Tips for remote studying
Last term was the first time that many of us had to work or study from home for a long period of time. This means that as a current uni student, I can offer some advice for the freshers of 2020.
Moving to a new city, making new friends, and starting academic study at a higher level can all be quite intimidating. But it’s important to remember that it will take time to find new rhythms, and that ultimately, you need to take care of yourself.
With that said, let’s get on with some tips for remote studying!
1) Try to set up a different space for working and resting
I know this one could be difficult, especially if you end up studying in your room more than in the library or cafes. But as a basic rule: try not to work in bed, and try not to watch Netflix at your desk.
If you can, separate your work and rest environments as much as possible. You will find that you can switch off and on more quickly, work more effectively, and have much better sleep.
2) Work with other people
Just because you need to socially distance doesn’t mean you can’t work with other people. Find out the spaces that are available to you, libraries, study rooms, cafes, even your kitchen/living space, etc.
Working with other people will help you not feel isolated, which is likely to happen if you’re working remotely and moving to a new uni at the same time.
If you can’t find anyone to physically work with, see if anyone from your course wants to work with you over Zoom. Even if you never talk, it’s nice to know that someone is there.
3) Make your own timetable for when you will watch lectures
Having recorded lectures can be a blessing and a curse. You no longer have to wake up for a 9am, or even get dressed, but on the flip side, it’s easy to fall behind if you keep putting the lectures off.
It’s helpful to make a weekly timetable of when to watch each lecture, rather than having to play catch up at the end of term. Trust me, you are way less likely to watch all your lectures if you have 15 of them piled up.

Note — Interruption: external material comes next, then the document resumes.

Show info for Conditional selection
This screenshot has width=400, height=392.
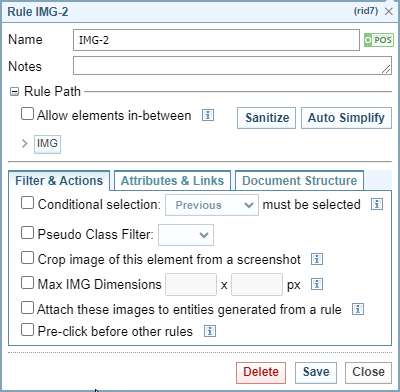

You can always make a timetable with other people from your course and watch the lectures together for extra motivation.
4) Make set times for work and rest
Working or studying from home means that the lines between work and rest are more blurred than ever. So on a similar vein as working and resting in different places, try to set “office hours” for yourself.
I know I work best from 10am-4pm, so I try and do the bulk of my work in this time and have a ‘no working after dinner’ rule.
This helps me avoid procrastination as much as possible, meaning that I don’t spend days on something which should only take a few hours. Above all, avoid all-nighters!
I hope these few tips are helpful, and feel free to let us know if you have another tip for remote learning.
You should also check out a series of recorded talks on ‘skills for remote study’ by the University of Oxford, which is currently accessible for anyone. And it is also worth checking to see if your uni has any specific advice on their website.